**WORK TASK**:
Return each line of the data below unchanged, please.

**DATA PROVIDED**:
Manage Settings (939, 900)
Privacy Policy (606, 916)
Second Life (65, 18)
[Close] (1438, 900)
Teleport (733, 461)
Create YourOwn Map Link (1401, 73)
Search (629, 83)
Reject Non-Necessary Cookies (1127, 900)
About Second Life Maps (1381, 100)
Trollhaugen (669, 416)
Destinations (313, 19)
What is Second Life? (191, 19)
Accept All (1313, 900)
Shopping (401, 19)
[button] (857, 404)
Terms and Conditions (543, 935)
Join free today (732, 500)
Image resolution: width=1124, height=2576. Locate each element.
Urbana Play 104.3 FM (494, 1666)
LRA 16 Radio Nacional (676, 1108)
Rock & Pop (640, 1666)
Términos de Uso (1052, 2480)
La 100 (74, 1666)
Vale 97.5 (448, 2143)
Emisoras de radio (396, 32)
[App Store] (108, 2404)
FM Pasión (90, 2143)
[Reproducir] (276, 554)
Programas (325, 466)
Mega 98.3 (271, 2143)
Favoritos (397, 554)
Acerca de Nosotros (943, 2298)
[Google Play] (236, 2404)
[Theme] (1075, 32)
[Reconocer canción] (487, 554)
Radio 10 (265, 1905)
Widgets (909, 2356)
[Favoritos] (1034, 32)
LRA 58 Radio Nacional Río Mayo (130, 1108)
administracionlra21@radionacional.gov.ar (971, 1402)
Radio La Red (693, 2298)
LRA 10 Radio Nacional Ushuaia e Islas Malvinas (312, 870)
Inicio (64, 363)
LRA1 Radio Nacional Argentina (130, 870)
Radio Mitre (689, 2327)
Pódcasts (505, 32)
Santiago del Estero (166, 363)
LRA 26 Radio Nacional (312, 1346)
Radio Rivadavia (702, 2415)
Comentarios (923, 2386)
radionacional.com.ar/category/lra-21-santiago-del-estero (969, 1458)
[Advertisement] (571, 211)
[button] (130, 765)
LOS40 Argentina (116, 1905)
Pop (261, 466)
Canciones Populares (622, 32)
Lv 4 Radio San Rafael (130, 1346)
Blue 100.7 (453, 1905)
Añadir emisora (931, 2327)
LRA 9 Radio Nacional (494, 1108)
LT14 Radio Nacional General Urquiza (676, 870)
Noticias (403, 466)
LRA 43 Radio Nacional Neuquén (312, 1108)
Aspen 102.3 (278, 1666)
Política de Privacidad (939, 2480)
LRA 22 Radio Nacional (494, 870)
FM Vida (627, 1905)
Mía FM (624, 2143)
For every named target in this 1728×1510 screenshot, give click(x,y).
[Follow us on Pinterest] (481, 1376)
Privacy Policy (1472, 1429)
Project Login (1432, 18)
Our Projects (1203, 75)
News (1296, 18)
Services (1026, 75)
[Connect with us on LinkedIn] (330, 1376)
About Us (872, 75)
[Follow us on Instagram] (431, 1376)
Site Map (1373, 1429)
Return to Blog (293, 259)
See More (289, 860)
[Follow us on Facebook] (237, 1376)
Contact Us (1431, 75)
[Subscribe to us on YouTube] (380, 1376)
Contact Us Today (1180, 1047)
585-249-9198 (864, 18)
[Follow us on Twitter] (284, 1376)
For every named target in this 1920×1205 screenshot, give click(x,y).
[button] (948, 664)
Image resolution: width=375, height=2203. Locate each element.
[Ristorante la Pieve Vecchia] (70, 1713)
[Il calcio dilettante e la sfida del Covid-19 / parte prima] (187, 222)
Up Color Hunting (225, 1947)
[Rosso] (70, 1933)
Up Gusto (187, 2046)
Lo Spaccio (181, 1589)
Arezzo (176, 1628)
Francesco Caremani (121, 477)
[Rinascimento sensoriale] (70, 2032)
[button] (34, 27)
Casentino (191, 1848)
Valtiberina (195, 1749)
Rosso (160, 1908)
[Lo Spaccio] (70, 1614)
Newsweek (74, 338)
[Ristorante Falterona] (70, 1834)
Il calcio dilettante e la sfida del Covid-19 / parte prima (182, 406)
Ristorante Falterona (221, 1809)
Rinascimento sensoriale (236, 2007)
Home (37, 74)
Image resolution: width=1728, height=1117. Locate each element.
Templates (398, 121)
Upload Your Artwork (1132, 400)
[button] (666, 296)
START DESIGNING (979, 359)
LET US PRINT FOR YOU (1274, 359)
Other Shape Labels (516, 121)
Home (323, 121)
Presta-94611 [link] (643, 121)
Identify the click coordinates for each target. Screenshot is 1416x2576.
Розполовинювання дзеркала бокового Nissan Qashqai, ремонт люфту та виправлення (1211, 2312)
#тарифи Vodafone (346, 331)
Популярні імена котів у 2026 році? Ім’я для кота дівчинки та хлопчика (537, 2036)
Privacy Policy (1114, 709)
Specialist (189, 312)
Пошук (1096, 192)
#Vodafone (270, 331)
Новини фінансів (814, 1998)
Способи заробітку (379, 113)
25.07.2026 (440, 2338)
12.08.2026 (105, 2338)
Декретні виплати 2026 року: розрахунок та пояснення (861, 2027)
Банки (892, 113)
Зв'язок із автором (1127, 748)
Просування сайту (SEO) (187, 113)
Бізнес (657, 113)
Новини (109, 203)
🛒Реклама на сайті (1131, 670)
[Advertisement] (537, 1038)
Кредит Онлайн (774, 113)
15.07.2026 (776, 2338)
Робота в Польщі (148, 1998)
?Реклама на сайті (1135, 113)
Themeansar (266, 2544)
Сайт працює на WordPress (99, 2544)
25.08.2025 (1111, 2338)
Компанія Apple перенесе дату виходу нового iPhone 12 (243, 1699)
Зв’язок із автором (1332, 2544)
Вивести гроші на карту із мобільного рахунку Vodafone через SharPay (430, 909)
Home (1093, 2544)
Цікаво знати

**SOLUTION TO THE EXERCISE**:
Manage Settings (939, 900)
Privacy Policy (606, 916)
Second Life (65, 18)
[Close] (1438, 900)
Teleport (733, 461)
Create YourOwn Map Link (1401, 73)
Search (629, 83)
Reject Non-Necessary Cookies (1127, 900)
About Second Life Maps (1381, 100)
Trollhaugen (669, 416)
Destinations (313, 19)
What is Second Life? (191, 19)
Accept All (1313, 900)
Shopping (401, 19)
[button] (857, 404)
Terms and Conditions (543, 935)
Join free today (732, 500)
Image resolution: width=1124, height=2576. Locate each element.
Urbana Play 104.3 FM (494, 1666)
LRA 16 Radio Nacional (676, 1108)
Rock & Pop (640, 1666)
Términos de Uso (1052, 2480)
La 100 (74, 1666)
Vale 97.5 (448, 2143)
Emisoras de radio (396, 32)
[App Store] (108, 2404)
FM Pasión (90, 2143)
[Reproducir] (276, 554)
Programas (325, 466)
Mega 98.3 (271, 2143)
Favoritos (397, 554)
Acerca de Nosotros (943, 2298)
[Google Play] (236, 2404)
[Theme] (1075, 32)
[Reconocer canción] (487, 554)
Radio 10 (265, 1905)
Widgets (909, 2356)
[Favoritos] (1034, 32)
LRA 58 Radio Nacional Río Mayo (130, 1108)
administracionlra21@radionacional.gov.ar (971, 1402)
Radio La Red (693, 2298)
LRA 10 Radio Nacional Ushuaia e Islas Malvinas (312, 870)
Inicio (64, 363)
LRA1 Radio Nacional Argentina (130, 870)
Radio Mitre (689, 2327)
Pódcasts (505, 32)
Santiago del Estero (166, 363)
LRA 26 Radio Nacional (312, 1346)
Radio Rivadavia (702, 2415)
Comentarios (923, 2386)
radionacional.com.ar/category/lra-21-santiago-del-estero (969, 1458)
[Advertisement] (571, 211)
[button] (130, 765)
LOS40 Argentina (116, 1905)
Pop (261, 466)
Canciones Populares (622, 32)
Lv 4 Radio San Rafael (130, 1346)
Blue 100.7 (453, 1905)
Añadir emisora (931, 2327)
LRA 9 Radio Nacional (494, 1108)
LT14 Radio Nacional General Urquiza (676, 870)
Noticias (403, 466)
LRA 43 Radio Nacional Neuquén (312, 1108)
Aspen 102.3 (278, 1666)
Política de Privacidad (939, 2480)
LRA 22 Radio Nacional (494, 870)
FM Vida (627, 1905)
Mía FM (624, 2143)
For every named target in this 1728×1510 screenshot, give click(x,y).
[Follow us on Pinterest] (481, 1376)
Privacy Policy (1472, 1429)
Project Login (1432, 18)
Our Projects (1203, 75)
News (1296, 18)
Services (1026, 75)
[Connect with us on LinkedIn] (330, 1376)
About Us (872, 75)
[Follow us on Instagram] (431, 1376)
Site Map (1373, 1429)
Return to Blog (293, 259)
See More (289, 860)
[Follow us on Facebook] (237, 1376)
Contact Us (1431, 75)
[Subscribe to us on YouTube] (380, 1376)
Contact Us Today (1180, 1047)
585-249-9198 (864, 18)
[Follow us on Twitter] (284, 1376)
For every named target in this 1920×1205 screenshot, give click(x,y).
[button] (948, 664)
Image resolution: width=375, height=2203. Locate each element.
[Ristorante la Pieve Vecchia] (70, 1713)
[Il calcio dilettante e la sfida del Covid-19 / parte prima] (187, 222)
Up Color Hunting (225, 1947)
[Rosso] (70, 1933)
Up Gusto (187, 2046)
Lo Spaccio (181, 1589)
Arezzo (176, 1628)
Francesco Caremani (121, 477)
[Rinascimento sensoriale] (70, 2032)
[button] (34, 27)
Casentino (191, 1848)
Valtiberina (195, 1749)
Rosso (160, 1908)
[Lo Spaccio] (70, 1614)
Newsweek (74, 338)
[Ristorante Falterona] (70, 1834)
Il calcio dilettante e la sfida del Covid-19 / parte prima (182, 406)
Ristorante Falterona (221, 1809)
Rinascimento sensoriale (236, 2007)
Home (37, 74)
Image resolution: width=1728, height=1117. Locate each element.
Templates (398, 121)
Upload Your Artwork (1132, 400)
[button] (666, 296)
START DESIGNING (979, 359)
LET US PRINT FOR YOU (1274, 359)
Other Shape Labels (516, 121)
Home (323, 121)
Presta-94611 [link] (643, 121)
Identify the click coordinates for each target. Screenshot is 1416x2576.
Розполовинювання дзеркала бокового Nissan Qashqai, ремонт люфту та виправлення (1211, 2312)
#тарифи Vodafone (346, 331)
Популярні імена котів у 2026 році? Ім’я для кота дівчинки та хлопчика (537, 2036)
Privacy Policy (1114, 709)
Specialist (189, 312)
Пошук (1096, 192)
#Vodafone (270, 331)
Новини фінансів (814, 1998)
Способи заробітку (379, 113)
25.07.2026 (440, 2338)
12.08.2026 (105, 2338)
Декретні виплати 2026 року: розрахунок та пояснення (861, 2027)
Банки (892, 113)
Зв'язок із автором (1127, 748)
Просування сайту (SEO) (187, 113)
Бізнес (657, 113)
Новини (109, 203)
🛒Реклама на сайті (1131, 670)
[Advertisement] (537, 1038)
Кредит Онлайн (774, 113)
15.07.2026 (776, 2338)
Робота в Польщі (148, 1998)
?Реклама на сайті (1135, 113)
Themeansar (266, 2544)
Сайт працює на WordPress (99, 2544)
25.08.2025 (1111, 2338)
Компанія Apple перенесе дату виходу нового iPhone 12 (243, 1699)
Зв’язок із автором (1332, 2544)
Вивести гроші на карту із мобільного рахунку Vodafone через SharPay (430, 909)
Home (1093, 2544)
Цікаво знати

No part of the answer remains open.